How to Measure Protein Purity: Minimum Protein Required from Sample to Result

Proteins are one of the most fundamental molecules in life forms, playing vital biological functions within cells. Therefore, studying the purity and structure of proteins is crucial to understanding the basic principles of life systems. In the field of biological drugs, determining the purity of proteins is critical as it directly impacts the quality and efficacy of the drug.

 

Definition of Protein Purity

Protein purity refers to the proportion of proteins in a sample. The higher the protein purity, the better the quality and efficacy of the drug. Therefore, determining protein purity is a significant step in the research and production process of drugs.

 

Methods for Determining Protein Purity

There are many methods to determine protein purity, including colorimetry, gel electrophoresis, and high-performance liquid chromatography. The following will introduce colorimetry and gel electrophoresis.

 

1. Colorimetry

Colorimetry is a simple, fast, and sensitive method for determining protein purity.
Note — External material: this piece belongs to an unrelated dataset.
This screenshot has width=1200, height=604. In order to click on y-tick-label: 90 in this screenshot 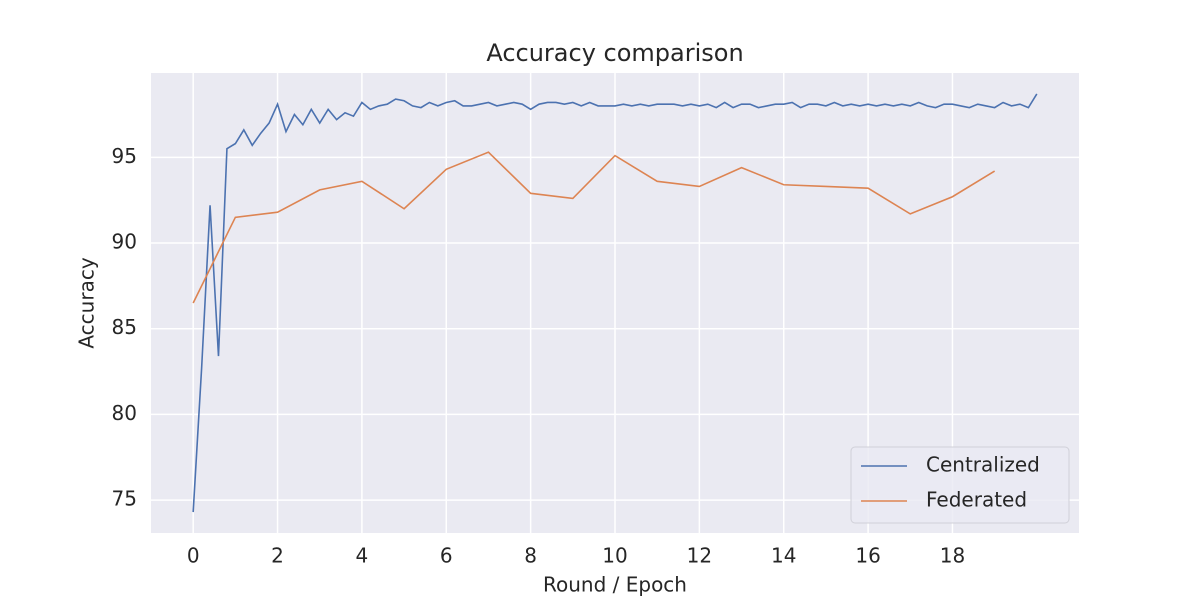, I will do `click(124, 242)`.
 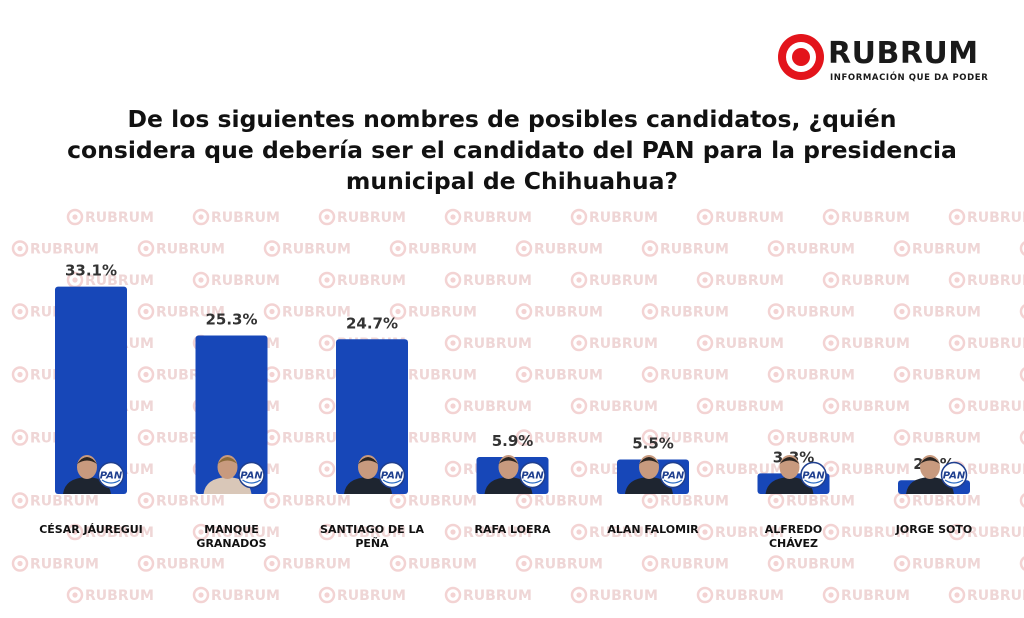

It uses the color change caused by the reaction of proteins with certain chemical reagents to measure the protein content. Commonly used reagents include Bradford reagents, colorimetric reagent kits, etc. The steps of colorimetry are as follows:

 

(1) Prepare a Standard Curve: Add different concentrations of protein standards to the test tube, add the colorimetric reagent, mix and measure the absorbance to obtain a standard curve.

(2) Take the Sample to be Tested: Add the sample to be tested into the test tube, add the colorimetric reagent, mix and measure the absorbance.

(3) Calculate Protein Content: Calculate the protein content based on the standard curve and the absorbance of the sample to be tested.

 

2. Gel Electrophoresis

Gel electrophoresis is a common method for separating proteins. It can separate proteins by size and charge. Gel electrophoresis can be used to determine the molecular weight and purity of proteins. The steps of gel electrophoresis are as follows:

 

(1) Prepare the Gel: Mix polyacrylamide and crosslinker to make a gel.

(2) Load the Sample: Add the sample to be tested to the gel wells.

(3) Electrophoresis: Put the gel into the electrophoresis tank, add electrolyte, and separate proteins by electrifying.

(4) Staining: Stain the gel using silver staining or Coomassie staining.

(5) Analysis: Determine the molecular weight and purity of proteins by analyzing the size and color of the gel bands.

 

Minimum Protein Amount Needed from Sample to Result

In determining protein purity, the minimum protein amount needed from the sample to the result is crucial. If the protein content in the sample is too low, it may lead to inaccuracies in the determination result. Therefore, it is necessary to determine the minimum protein amount to ensure the accuracy of the determination results. Determining the minimum protein amount needs to consider the following factors:

 

(1) Determination Method: Different determination methods have different requirements for protein content.

(2) Instrument Sensitivity: Different instruments have different sensitivities and thus require different protein contents.

(3) Sample Type: Different types of samples contain different amounts of proteins, and the minimum protein amount should be determined based on the sample type.

Generally, the minimum protein amount should be around 10% of the protein content in the sample. For example, if the protein content in the sample is 1mg/ml, then the minimum protein amount should be 0.1mg/ml.

 

Determining protein purity is a vital step in the research and production process of biological drugs. Colorimetry and gel electrophoresis are commonly used methods for determining protein purity. In determining protein purity, it is necessary to determine the minimum protein amount from the sample to the result to ensure the accuracy of the determination results.